Railsea: Del Rey hardcover, May 2012, 424 pages, cover art by Mike Bryan. Railsea reached the Final Four by defeating The Express Diaries by Nick Marsh in the first round and Ghost Key by Trish J. MacGregor in the second round.
Railsea takes place in a bizarre world where trains travel rails criss-crossing a deserted tundra to hunt moldywarpes, moles that grow to incredibly vast sizes. The molehunters' homes are on "islands" somehow constructed above the railsea. People live in mortal fear of the earth, and indeed, the one time our young protagonist Sham actually touches the ground he is immediately attacked by vicious mole rats. Sham's train is commanded by a female Captain Ahab, whose "philosophy" hinges on finding the moldywarpe that took her arm. (It turns out that in this world, every train captain has lost a limb and is obsessed with the land creature that claimed it.) Sham and the captain find a photograph of a strange place where only a single line of rail crosses the land, but the captain does not share Sham's fascination.
Harmony: Solaris paperback, June 2012, 413 pages, cover art by Adam Tredowski. Harmony (published in the UK under the title alt.human) reached the Final Four by defeating Wildcatter by Dave Duncan in the first round and The Croning by Laird Barron in the second round.
In Harmony, the Earth has long been occupied by multiple races of aliens, who have herded humans into "Ipps," Indigenous Peoples' Preserves. Our teenaged hero Dodge scratches out a living in the Craigside Ipp, which is visited by refugees from another town, Angiere, where aliens recently slaughtered nearly all the humans. Dodge also rescues a strange woman who lacks the "pids," personal identifiers, aliens have placed in all humans' bloodstreams. Tellingly, her name is Hope. A single chapter from Hope's point of view tells us she was in Angiere just before its destruction, which likely was no coincidence. Meanwhile, Dodge learns that a group of aliens is trying to help the humans, while others would prefer simply to wipe us all out.
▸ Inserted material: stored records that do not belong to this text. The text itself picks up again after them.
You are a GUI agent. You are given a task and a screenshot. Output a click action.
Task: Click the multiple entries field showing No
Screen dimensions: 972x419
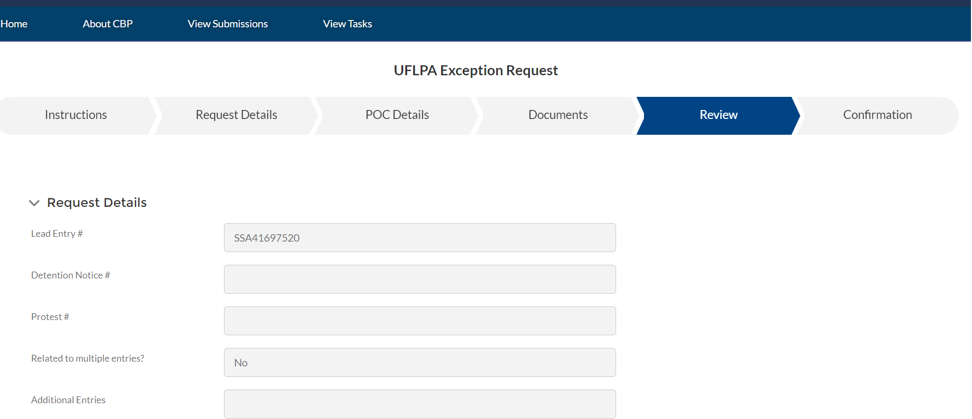[x=420, y=363]
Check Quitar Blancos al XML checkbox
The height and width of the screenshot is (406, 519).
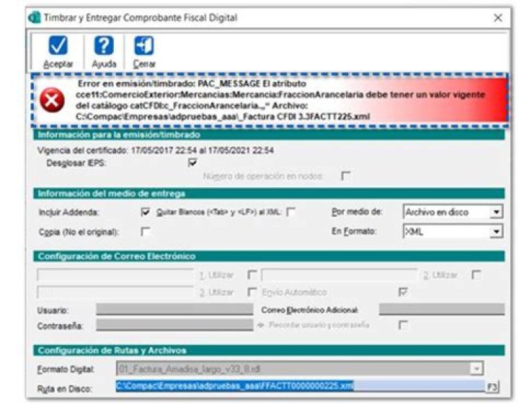click(291, 212)
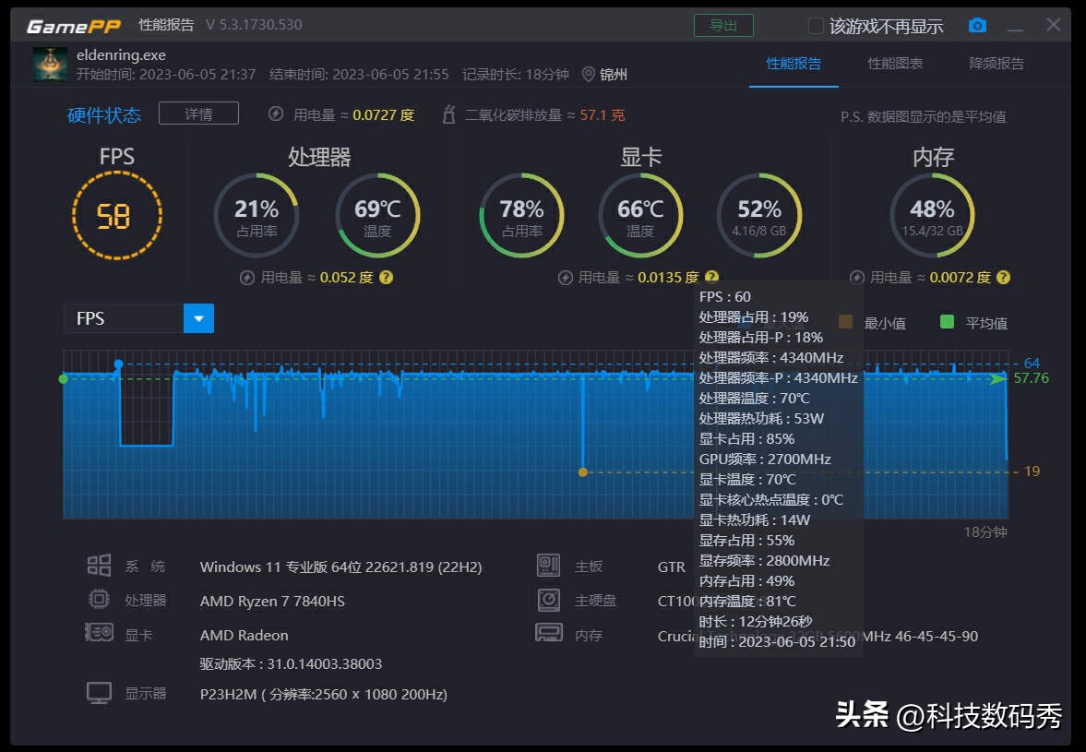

The Battle: My guiding criterion in the Battle of the Books is not which book is better but which book do I most want to keep reading. Usually those are the same——I'd rather keep reading the book I think is better——but not always. Case in point: if you ask me which, Railsea or Harmony, strikes me as a better book after 100 pages, I will hem and haw and sincerely tell you they are both very good, but in the end I will say Railsea is probably the better of the two. Both books are very much about cognitive dissonance, creating a sense of strangeness, and nobody but nobody does weird better than China Miéville. The railsea is a striking construct, and his multi-layered world is wonderfully memorable.
But Harmony also contains plenty of interestingly strange elements, for instance the way humans have learned to convey immediate emotional responses through alien clicks instead of facial expressions. And I'm more attached to Harmony's key characters, Dodge and Hope; the only character developed so far in Railsea is Sham, and he doesn't much grab me so far.
There is a terrific scene at the end of the first 100 pages of Harmony where the aliens carry off the leaders of Dodge's community, then an alien asks the remaining people who is their leader now, and Dodge is startled to realize they are all looking at him. This tells me much about his personality, and it suddenly makes those around him his people in a deeper sense, which makes me care more about what happens to them all. This in turn makes me care about where the story is headed. I want to know whether Dodge can navigate the strange alien politics he has been caught up in, and whether he and Hope and Dodge's people can survive, and perhaps even find their way to a freer life.
In contrast, in Railsea, it doesn't matter to me very much whether Sham finds the place with only one railway line, or whether the captain tracks down her great white moldywarpe.
But wait! some of you cry. If Harmony has stronger characters and a more compelling storyline, doesn't that mean it was really the better book all along? Hmm, I answer. You could be right. If so, then what you're telling me is the Battle of the Books format is the best way to test how good a book really is. What an intriguing suggestion!
THE WINNER: Harmony by Keith Brooke
Harmony advances to the championship round, where it will face either Nightglass by Liane Merciel or The Testament of Jessie Lamb by Jane Rogers.